# Trolling for Pan fish?



## Rod Hawg (Jan 13, 2011)

Anyone on here troll for Pan Fish? I do in my pond. I catch Crappie on Rapala Floaters size 3 and Bluegill on Worm Harnesses that I down size. Great method for catching the big boys!


----------



## Guest (Jan 28, 2011)

some of these crappie guys here pound the slabs either trolling or drifting. i believe long rods are used.


----------



## Rod Hawg (Jan 13, 2011)

I use a jigging rod 6'6 G-Loomis. It is great for feeling that lure vibrate and it is easy to detect bites. My biggest Crappie came on trolling(14in)


----------



## fakebait (Jun 18, 2006)

Thats how I do it everytime out to and from my favorite honey holes. That's how I find more spots. I have used small floating minows but; I have gotten more action using a beatle spin type jig and grub. I troll with two rods off the sides and run my trolling motor with enough power to get both rod tips vibrating from the spinners more power into the wind and back it down with the wind.
I run lines about 30 yards back. I will snake the boat left and right to speed one side up and slow one side down. This tatic seems to trigger more strikes. If I keep getting alot of strikes in one area, I will start drifting over the area and start casting to narrow down the best location. I use a hand held GPS and try to triangulate the spot with landmarks as well. If the batteries die on the handheld I can come close to staying on the spot.
I use my finder as an early warning device as I troll. If I know I'm passing over fish and certain sizes of fish on the finder are what I'm looking for I know shortly to be ready for a strike. Many times I get double hookups and life gets fun. If you can't get on fish fast, you can't beat this method to cover more water and find more fish. It also gives you a purpose while going from point A to B.


----------



## Rod Hawg (Jan 13, 2011)

I'll troll over them and once I start getting hits. I'll usually throw a few minnows in their. And I usually we'll put a hammering on them. Sometimes I get Perch trolling but they really have to be aggresive.


----------



## fakebait (Jun 18, 2006)

With this method I have caught about everything that swims from Channel cats,All types of bass, Gills, Crappie, Walleye, Perch, and Trout depending on the lake. On a rare ocassion you'll get a northern and even a muskie to strike. Using 4 lb. test does not last long on pike, about the time you feel them and they feel you the surge generally snap the line fast. I use 4 lb. because the bait will work deeper in the water when trolling and most of what you are targeting this is more than enough to bring them into the boat.


----------



## Rod Hawg (Jan 13, 2011)

I use ten pound line but will put a few split shots on to help get the bait down.


----------



## 7thcorpsFA (Mar 6, 2010)

Try Northland Whistler Jigs. They have a prop that makes a whistling noise. Troll at slow speed with trolling motor. They sometimes work when nothing else will. 1/16th oz. with twistertail added. Also great for casting. Crappie killing machine!


----------



## Rod Hawg (Jan 13, 2011)

Alright. I use minny crawler harnesses which work but those sound great!


----------



## BrianSipe17 (Aug 5, 2006)

7thcorpsFA said:


> Try Northland Whistler Jigs. They have a prop that makes a whistling noise. Troll at slow speed with trolling motor. They sometimes work when nothing else will. 1/16th oz. with twistertail added. Also great for casting. Crappie killing machine!

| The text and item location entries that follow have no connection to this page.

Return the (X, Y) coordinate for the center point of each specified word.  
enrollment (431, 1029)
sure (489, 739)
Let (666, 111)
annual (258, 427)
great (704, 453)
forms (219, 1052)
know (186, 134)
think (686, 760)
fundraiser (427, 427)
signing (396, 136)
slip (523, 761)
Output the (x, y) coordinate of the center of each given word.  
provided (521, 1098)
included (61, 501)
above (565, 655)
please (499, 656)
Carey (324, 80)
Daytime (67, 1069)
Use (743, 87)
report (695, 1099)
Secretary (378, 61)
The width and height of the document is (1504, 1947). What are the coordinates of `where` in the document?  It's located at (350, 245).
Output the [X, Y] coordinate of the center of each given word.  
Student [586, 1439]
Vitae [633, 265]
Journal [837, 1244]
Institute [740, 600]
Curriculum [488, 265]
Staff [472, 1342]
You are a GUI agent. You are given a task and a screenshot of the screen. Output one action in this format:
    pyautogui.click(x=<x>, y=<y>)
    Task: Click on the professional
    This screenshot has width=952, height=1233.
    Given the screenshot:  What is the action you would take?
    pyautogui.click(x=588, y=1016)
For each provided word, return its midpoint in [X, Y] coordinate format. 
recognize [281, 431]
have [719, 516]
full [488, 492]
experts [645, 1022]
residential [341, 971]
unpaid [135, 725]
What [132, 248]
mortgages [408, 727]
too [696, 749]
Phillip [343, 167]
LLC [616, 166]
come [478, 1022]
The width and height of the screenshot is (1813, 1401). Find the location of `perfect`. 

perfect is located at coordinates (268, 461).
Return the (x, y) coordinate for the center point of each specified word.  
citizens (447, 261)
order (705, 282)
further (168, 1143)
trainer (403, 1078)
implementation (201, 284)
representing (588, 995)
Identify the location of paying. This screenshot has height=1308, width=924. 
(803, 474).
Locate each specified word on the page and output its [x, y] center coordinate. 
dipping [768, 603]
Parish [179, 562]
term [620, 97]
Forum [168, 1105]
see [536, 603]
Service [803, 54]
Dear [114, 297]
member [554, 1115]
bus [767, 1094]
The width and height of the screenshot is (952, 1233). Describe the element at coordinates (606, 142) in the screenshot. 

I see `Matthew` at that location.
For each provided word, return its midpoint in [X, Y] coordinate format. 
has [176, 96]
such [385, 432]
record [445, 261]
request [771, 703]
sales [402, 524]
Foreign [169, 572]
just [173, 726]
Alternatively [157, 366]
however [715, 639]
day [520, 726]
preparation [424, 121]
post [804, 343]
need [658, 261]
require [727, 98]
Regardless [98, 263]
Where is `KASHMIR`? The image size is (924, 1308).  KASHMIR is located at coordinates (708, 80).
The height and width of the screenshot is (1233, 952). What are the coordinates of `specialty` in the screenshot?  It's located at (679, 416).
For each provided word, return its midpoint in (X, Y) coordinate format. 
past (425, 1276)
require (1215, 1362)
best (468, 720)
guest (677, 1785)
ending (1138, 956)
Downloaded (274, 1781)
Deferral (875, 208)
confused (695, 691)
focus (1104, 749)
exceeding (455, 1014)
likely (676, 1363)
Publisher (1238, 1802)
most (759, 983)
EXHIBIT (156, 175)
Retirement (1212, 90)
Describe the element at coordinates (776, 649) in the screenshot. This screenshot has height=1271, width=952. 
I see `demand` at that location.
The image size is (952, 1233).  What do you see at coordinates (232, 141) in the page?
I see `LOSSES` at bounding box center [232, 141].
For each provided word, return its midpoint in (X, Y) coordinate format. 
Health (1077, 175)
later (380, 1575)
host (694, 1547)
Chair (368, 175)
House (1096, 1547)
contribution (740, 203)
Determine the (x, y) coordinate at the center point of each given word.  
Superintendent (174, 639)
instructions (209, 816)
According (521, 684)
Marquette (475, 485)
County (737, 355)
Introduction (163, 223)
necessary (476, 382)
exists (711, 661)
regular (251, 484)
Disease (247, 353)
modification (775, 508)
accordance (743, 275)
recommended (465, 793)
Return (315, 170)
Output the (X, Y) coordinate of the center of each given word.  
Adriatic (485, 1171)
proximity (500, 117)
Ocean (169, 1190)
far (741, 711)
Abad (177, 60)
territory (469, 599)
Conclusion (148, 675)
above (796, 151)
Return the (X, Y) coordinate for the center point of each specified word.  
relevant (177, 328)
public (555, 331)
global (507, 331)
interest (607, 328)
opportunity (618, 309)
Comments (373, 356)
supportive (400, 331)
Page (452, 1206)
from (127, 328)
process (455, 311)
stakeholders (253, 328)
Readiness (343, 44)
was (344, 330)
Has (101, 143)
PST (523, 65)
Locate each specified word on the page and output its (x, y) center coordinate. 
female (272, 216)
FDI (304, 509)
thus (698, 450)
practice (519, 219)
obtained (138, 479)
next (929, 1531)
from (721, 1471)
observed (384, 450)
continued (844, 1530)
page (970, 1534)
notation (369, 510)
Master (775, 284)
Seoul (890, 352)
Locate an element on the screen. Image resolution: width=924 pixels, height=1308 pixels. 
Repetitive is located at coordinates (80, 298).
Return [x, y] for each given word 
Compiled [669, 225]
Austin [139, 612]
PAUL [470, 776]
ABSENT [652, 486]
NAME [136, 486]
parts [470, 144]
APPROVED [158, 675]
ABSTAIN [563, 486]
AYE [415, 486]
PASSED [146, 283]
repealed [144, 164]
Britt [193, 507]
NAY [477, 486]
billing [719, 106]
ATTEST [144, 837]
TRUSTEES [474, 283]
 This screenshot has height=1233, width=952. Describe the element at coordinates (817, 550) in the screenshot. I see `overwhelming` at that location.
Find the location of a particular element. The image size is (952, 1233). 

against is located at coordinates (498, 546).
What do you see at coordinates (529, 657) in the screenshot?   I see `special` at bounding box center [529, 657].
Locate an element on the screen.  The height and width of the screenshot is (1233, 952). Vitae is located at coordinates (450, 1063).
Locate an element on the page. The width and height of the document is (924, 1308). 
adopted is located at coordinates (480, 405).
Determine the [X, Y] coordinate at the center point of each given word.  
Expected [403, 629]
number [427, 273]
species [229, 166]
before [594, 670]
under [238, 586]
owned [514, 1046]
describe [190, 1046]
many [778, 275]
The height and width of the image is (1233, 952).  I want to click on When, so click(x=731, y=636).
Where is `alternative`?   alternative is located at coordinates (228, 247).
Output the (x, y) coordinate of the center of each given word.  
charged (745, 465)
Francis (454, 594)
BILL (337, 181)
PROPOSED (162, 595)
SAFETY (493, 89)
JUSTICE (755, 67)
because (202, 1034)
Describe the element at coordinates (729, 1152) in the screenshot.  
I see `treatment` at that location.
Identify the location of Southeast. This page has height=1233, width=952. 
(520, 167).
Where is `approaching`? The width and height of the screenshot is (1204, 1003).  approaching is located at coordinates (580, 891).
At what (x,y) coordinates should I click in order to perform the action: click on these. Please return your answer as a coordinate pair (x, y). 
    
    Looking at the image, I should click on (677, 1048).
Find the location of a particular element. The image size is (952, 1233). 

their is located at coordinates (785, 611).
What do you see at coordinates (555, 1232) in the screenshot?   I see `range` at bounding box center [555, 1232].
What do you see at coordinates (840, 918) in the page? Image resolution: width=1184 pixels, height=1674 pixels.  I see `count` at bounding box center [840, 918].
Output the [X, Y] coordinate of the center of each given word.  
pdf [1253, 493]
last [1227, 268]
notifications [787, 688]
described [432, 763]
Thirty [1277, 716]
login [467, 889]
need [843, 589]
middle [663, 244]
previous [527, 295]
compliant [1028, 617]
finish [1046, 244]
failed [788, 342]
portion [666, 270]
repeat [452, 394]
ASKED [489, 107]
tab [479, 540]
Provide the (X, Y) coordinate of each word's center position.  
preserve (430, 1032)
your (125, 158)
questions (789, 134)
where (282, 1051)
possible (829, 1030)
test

I 2nd that. I've also had good luck on saugeye with them


----------



## RiverRunner88 (Jun 15, 2006)

i've caught some monster crappie drifting skeeter for eyes with those spinner jigs tipped with worms


----------



## Rod Hawg (Jan 13, 2011)

When they are schooled up I just cast minnows or Rapala Floaters size 3.


----------



## McMish (Mar 23, 2009)

Those whistler jigs from northland, can you cast them or are they more productive at a trolling presentation?


----------



## WiseEyes (Apr 7, 2010)

giant crappie on big o's out at berlin


----------



## BassSlayerChris (Aug 9, 2010)

Ive caught many beautiful crappies at pyma drifting.


----------



## 7thcorpsFA (Mar 6, 2010)

McMish said:


> Those whistler jigs from northland, can you cast them or are they more productive at a trolling presentation?


 I cast them most of the time. Usually troll them when crappie are scattered.


----------